E você o inicia, sem saber nada a não ser que Alan Pauls é argentino. E ele inicia a narrativa em um prédio em Buenos Aires, descrevendo a tentativa de uma criança em ser o Super-Homem, atravessando a janela do seu apartamento. “A dor é a sua educação. A dor é a sua fé.” E, a partir de então, você é mergulhado num labirinto de memórias, fluidas, confusas, desse menino, criado por pais separados na Argentina dos anos 70, tendo como pano de fundo, a sombria ditadura argentina. Um emaranhado de lembranças, que se misturam, frases que começam com uma lembrança da infância, misturada a uma da idade adulta, fazendo-lhe perder a noção da passagem do tempo e da cronologia das lembranças. E passamos por tudo, os conflitos com a mãe ausente, a incapacidade de sentir, de sofrer, de chorar ao lado do pai, as contradições da sua militância na esquerda, o convívio com militantes anistiados, os medos dos fantasmas da direita. Um grande labirinto, muitas vezes ácido em relação à esquerda argentina, na repulsa à emoção barata; sufocante e angustiante sobre a passagem da sua própria existência.

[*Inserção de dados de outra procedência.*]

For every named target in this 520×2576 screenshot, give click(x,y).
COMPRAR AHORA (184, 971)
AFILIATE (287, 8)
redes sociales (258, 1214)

Até a metade de História do Pranto, você se deixa perder nesse labirinto, ora perdido em acontecimentos políticos, ora em devaneios da infância, misturados à confusões da idade adulta, e quando, você, um pouco cansado disso, chega à metade da narrativa, ela começa a te prender numa sala. Essa sala fica escura e depois, conforme a narrativa prossegue, vai ficando cada vez mais difícil respirar nela. Todas as frases tornam-se atordoantes. Ao final da história, alguém entra na sala e te dá dois socos. Violentos. No rosto. E sai, deixando a porta aberta. Mas você não sai. Você fica, chorando. Sozinho. Num canto. Vazio. Você fecha o livro. E não lê mais nada por dias, ainda marcado pelo que lera de Alan Pauls.

Indico História do Pranto porque é um narrativa vertiginosa às memórias de um garoto preso entre suas conturbadas emoções e à tragédia ideológica de seu país, em um período muito recente, que ainda deixa marcas. Indico História do Pranto porque é uma excelente tentativa de análise da ditadura militar argentina sob um enfoque mais minimalista, mais frio, menos baseado nas emoções, mais baseado em aspectos mínimos do cotidiano. Indico História do Pranto porque definitivamente, Alan Pauls mostra-se muito lúcido e apresenta uma narrativa vigorosa que é capaz de proporcionar uma magnífica leitura e fornece inúmeros subsídios para a discussão e entendimento dos violentos períodos militares latino-americanos.